This is no different from the Buddha’s message in the First Noble Truth. There are three different types of dukkha(suffering): (1) ordinary suffering like illnesses, old age and death, (2) suffering due to change, and (3) suffering as “conditioned states” — as the conditions change, phenomena will appear or disappear accordingly.
There is no escape from dukkha. Even Buddha himself became old and eventually died. Your status as a sage or arahant does not matter. Impermanence is the law. The Three Marks of Existence applies to everybody. In the conventional Buddhist worldview, we can escape suffering only if we can exit Samsara and enter Nirvana. It is not something you can do in this life. Buddha said, “The five aggregates of attachment are dukkha.” This means that as long as you are a breathing sentient being, you will experience dukkha.
One strategy for dealing with suffering is to embrace it. Psychologist M. Scott Peck wrote in his book, “The Roadless Traveled,” the following:
Life is difficult. This a great truth, one of the greatest truths. It is a great truth because once we truly see this truth, we transcend it. Once we truly know that life is difficult — once we truly understand and accept it — then life is no longer difficult.

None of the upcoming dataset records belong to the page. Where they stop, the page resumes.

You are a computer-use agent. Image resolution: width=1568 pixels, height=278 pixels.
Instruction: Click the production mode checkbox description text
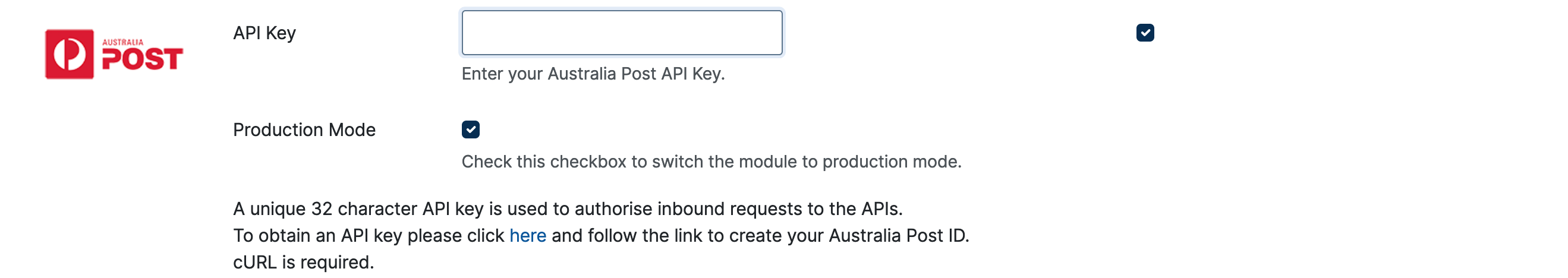tap(711, 162)
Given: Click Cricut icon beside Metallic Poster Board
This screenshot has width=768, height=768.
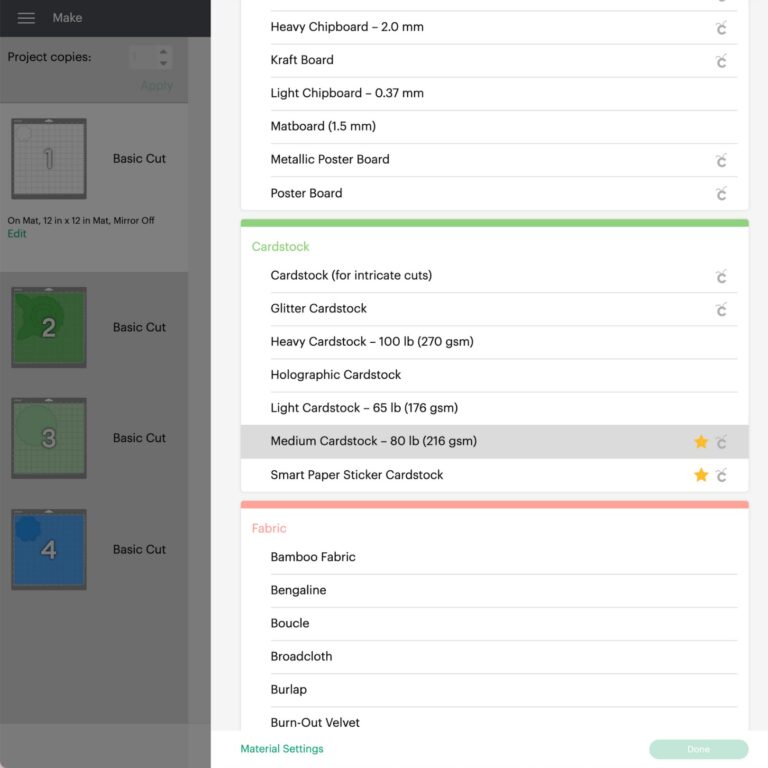Looking at the screenshot, I should click(x=721, y=160).
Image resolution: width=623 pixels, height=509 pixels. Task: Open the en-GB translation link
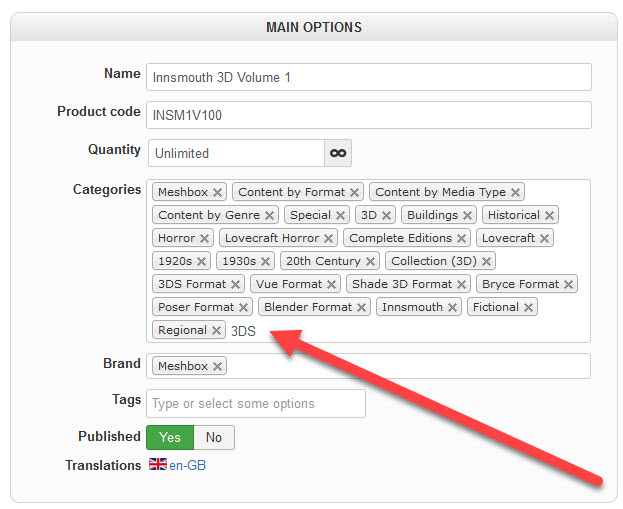188,465
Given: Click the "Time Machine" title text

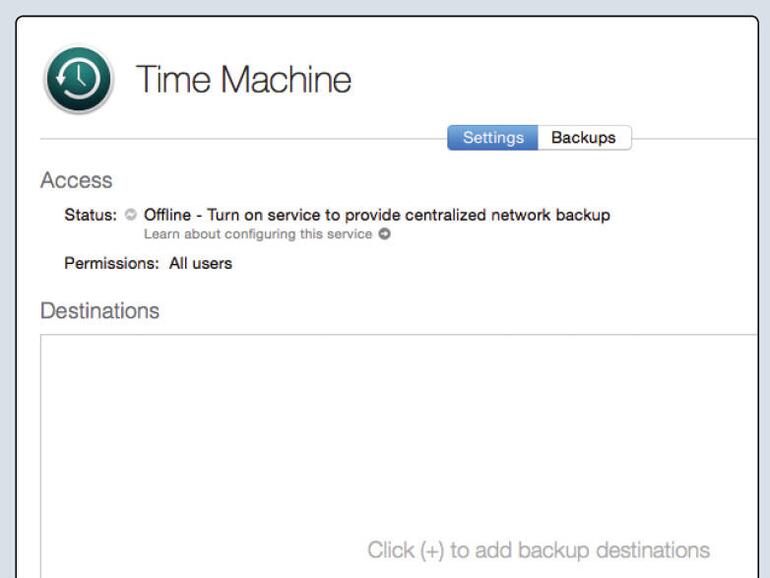Looking at the screenshot, I should (243, 80).
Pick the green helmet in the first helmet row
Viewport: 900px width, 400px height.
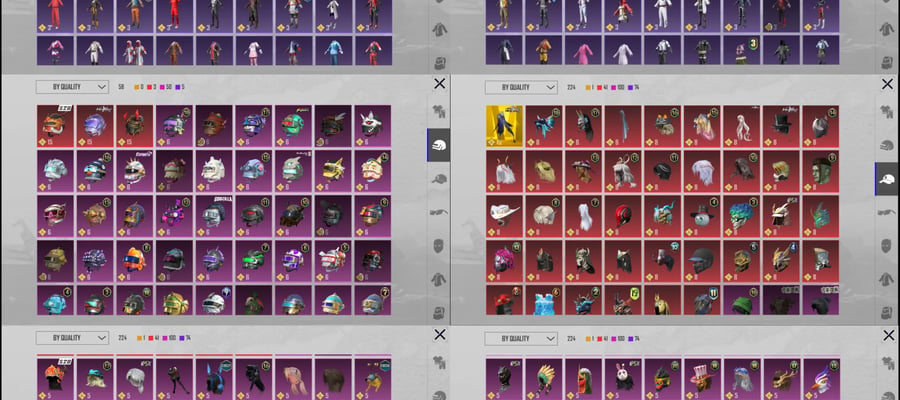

Thus, suffering is transcended through our embracing of it. We must see happiness and sorrow as a package. There cannot be one without the other. We should manage our expectations. People suffer excessively because they have unrealistic expectations. It is the same with other things in life. Much of modern culture’s discontent with marriage is that many of us have a rosy, romantic vision of marriage. We expect it to be like a…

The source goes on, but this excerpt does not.